Points de vue

Le peuple suisse décide d'interdire la construction de minarets

Par Jean-François Mayer*

Rédigé par Jean-François Mayer | Lundi 30 Novembre 2009 à 00:48

Par 57,5 % de « oui » (1 534 054 voix), avec un taux de participation de 53,4 % des électeurs inscrits, l'initiative populaire interdisant la construction de nouveaux minarets en Suisse a été acceptée. Jean-François Mayer, directeur de l'institut Religioscope, propose une analyse de ces résultats et une mise en perspective.



Le résultat est une surprise pour presque tout le monde, à commencer par les rédacteurs du site Religioscope : alors que les sondages les plus récents prévoyaient un rejet de l'initiative par 53 % de « non », tout en reconnaissant une incertitude en raison de la progression des partisans de l'initiative au cours des dernières semaines (voir l'analyse en allemand de l'Institut GFS, personne ne s'attendait à une victoire aussi massive de l'initiative.

Religioscope n'a pas pour habitude de commenter des résultats à chaud. Mais puisque notre site se trouve en Suisse et que l'Institut Religioscope a publié sur le sujet un livre, Les Minarets de la Discorde, il nous a semblé utile de proposer une analyse sans plus attendre, afin de répondre à quelques-unes des questions que peuvent se poser nos lecteurs en Suisse et dans le monde sur cette actualité qui peut sembler très insolite, tout en étant révélatrice de questions qui vont bien plus loin que les frontières de la Suisse. Mais commençons par rappeler ce qu'est une initiative populaire et l'origine de celle sur les minarets.

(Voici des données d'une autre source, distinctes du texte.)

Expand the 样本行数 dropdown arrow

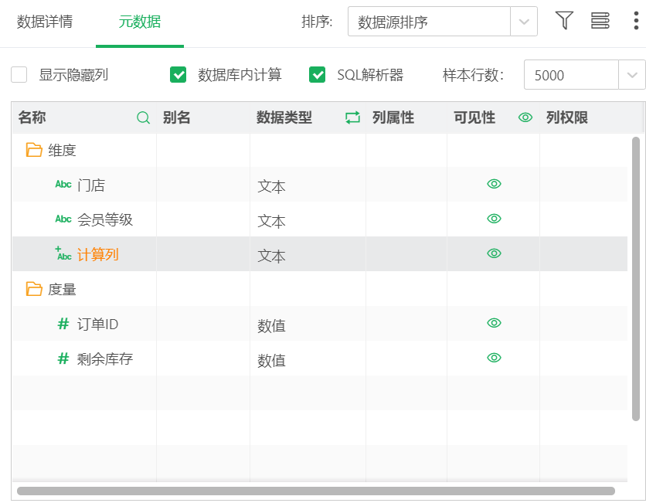(x=631, y=75)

L'initiative populaire contre la construction de minarets

Demain, le Parlement suisse surmonté d'un minaret ? C'est en tout cas l'avenir que prédisaient des partisans de l'initiative avec ce montage photographique, si celle-ci ne passait pas ! (photo : Flickr)
Particularité de la démocratie semi-directe en Suisse, l'initiative populaire doit être distinguée du référendum : en Suisse, un référendum populaire peut être lancé à l'échelon fédéral (donc celui du pays tout entier) contre une loi ou un traité adopté par le Parlement fédéral (il faut pour cela réunir au moins 50 000 signatures vérifiées de citoyens). Il existe également un référendum obligatoire en cas de révision constitutionnelle : le gouvernement est tenu de soumettre cette révision au peuple.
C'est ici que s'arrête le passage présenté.